:: EXCERPTED RECORDS ::
+++
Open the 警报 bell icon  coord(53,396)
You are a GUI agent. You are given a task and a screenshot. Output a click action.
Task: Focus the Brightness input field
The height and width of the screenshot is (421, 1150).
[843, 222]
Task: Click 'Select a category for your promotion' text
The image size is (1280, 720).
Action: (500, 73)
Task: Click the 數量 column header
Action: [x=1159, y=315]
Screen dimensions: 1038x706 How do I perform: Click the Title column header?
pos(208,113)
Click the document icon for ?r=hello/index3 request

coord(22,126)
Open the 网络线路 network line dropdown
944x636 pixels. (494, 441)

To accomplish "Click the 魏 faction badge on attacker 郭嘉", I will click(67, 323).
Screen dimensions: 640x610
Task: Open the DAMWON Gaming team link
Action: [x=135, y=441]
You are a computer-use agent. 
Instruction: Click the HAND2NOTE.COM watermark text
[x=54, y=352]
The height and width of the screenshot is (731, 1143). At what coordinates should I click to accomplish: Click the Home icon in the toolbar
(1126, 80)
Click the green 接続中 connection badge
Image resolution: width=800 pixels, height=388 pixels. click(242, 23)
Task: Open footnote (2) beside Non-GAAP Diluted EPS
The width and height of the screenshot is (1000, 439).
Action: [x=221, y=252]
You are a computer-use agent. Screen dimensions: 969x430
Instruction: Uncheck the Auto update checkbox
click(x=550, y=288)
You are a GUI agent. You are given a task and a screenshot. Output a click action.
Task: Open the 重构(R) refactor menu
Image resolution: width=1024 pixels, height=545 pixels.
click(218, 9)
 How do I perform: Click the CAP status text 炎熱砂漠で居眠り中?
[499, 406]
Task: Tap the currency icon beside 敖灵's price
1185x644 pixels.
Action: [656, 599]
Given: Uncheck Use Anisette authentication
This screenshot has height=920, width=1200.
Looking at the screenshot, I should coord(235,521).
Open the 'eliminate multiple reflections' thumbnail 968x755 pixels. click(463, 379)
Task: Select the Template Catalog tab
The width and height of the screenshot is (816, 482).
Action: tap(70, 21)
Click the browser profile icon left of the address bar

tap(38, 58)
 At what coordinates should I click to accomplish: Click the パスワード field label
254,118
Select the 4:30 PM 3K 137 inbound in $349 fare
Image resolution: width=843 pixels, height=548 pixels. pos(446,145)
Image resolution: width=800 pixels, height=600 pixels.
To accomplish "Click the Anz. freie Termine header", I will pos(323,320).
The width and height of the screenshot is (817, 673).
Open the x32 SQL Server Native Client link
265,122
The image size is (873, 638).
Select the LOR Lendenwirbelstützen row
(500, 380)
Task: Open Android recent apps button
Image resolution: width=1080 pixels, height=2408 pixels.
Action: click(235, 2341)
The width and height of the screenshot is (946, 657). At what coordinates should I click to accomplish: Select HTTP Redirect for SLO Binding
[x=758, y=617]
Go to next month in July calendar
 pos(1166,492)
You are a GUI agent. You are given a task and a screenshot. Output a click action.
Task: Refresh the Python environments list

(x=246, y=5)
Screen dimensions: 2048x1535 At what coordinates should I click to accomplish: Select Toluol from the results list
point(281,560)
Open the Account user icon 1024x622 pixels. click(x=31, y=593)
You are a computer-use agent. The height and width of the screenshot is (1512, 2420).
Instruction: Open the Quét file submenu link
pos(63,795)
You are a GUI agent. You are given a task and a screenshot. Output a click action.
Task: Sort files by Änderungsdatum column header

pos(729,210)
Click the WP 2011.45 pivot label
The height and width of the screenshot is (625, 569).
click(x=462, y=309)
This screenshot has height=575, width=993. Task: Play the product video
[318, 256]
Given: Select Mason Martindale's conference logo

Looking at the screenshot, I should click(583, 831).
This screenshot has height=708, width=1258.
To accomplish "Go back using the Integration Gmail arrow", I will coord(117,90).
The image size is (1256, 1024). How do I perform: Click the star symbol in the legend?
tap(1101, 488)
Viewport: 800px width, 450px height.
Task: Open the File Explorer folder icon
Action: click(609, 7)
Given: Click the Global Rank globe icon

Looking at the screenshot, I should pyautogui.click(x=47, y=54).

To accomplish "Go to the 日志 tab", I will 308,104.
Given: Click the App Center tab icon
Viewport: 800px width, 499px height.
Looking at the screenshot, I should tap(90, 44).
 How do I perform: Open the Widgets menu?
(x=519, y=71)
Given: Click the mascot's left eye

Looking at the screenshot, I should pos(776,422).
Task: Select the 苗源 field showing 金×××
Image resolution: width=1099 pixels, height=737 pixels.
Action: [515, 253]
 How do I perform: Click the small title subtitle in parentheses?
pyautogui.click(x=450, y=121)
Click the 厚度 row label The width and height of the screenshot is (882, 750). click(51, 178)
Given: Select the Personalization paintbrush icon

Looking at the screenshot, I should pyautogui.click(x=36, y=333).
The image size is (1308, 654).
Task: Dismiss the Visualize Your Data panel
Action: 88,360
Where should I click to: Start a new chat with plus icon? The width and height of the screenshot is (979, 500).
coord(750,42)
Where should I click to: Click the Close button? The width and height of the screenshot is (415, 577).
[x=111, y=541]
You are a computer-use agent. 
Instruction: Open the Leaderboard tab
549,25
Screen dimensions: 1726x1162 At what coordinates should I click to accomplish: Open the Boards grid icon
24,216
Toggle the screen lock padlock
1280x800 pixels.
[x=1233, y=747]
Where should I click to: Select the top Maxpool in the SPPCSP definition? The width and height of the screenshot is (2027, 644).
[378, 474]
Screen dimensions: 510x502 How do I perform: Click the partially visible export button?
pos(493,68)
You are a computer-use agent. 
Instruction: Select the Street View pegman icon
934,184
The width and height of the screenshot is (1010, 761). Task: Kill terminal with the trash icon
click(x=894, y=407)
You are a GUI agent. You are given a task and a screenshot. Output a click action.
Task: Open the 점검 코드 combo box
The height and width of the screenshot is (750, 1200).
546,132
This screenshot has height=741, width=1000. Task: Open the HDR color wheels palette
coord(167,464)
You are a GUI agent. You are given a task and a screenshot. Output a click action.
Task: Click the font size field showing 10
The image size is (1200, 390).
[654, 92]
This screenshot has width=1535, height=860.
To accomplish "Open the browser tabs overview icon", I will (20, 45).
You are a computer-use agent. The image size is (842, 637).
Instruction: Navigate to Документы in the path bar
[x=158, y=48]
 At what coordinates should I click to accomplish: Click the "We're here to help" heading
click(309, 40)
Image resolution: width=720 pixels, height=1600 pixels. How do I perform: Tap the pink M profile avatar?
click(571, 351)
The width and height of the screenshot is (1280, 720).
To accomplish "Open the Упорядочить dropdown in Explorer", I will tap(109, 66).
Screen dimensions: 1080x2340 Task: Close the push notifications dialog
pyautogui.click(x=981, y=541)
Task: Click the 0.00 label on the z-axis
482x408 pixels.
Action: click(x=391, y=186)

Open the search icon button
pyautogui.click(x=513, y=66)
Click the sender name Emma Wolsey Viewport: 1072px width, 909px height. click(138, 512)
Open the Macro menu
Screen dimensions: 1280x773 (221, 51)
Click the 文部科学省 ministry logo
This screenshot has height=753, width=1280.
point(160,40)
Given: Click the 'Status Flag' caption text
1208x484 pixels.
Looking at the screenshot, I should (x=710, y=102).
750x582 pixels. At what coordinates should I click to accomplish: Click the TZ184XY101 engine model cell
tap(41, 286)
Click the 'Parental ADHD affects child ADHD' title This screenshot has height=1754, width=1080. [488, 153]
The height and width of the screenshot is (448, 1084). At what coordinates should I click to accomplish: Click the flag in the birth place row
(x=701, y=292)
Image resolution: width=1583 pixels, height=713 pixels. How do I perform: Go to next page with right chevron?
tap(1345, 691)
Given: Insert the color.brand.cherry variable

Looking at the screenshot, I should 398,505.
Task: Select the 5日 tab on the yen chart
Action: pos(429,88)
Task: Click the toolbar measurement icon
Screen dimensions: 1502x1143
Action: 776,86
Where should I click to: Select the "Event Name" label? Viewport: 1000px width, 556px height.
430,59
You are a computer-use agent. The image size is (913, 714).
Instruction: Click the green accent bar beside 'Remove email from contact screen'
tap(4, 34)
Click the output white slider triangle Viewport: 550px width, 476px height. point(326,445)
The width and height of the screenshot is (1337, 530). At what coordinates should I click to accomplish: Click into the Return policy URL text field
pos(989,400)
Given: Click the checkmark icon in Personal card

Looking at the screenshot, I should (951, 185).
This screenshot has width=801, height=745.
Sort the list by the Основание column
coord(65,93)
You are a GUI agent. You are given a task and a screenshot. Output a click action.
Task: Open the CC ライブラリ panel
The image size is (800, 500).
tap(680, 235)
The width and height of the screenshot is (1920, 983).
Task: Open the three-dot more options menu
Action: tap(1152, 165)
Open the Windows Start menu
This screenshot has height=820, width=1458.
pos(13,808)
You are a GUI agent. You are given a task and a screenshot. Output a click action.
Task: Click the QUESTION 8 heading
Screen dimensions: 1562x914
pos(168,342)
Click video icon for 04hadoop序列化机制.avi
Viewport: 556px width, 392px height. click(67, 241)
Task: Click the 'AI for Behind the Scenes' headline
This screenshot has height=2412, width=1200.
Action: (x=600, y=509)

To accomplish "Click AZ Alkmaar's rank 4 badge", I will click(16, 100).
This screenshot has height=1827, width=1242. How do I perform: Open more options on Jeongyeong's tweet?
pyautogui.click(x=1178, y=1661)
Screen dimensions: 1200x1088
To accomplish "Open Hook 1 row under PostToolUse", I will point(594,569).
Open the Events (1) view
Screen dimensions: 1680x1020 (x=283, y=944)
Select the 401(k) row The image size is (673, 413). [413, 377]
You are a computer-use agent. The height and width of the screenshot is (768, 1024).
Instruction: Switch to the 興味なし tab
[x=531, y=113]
+++
:: DIRECTIONS ::
Provide only the count of lines above in which the word "computer" occurs.

:: PROBLEM SOLUTION ::
8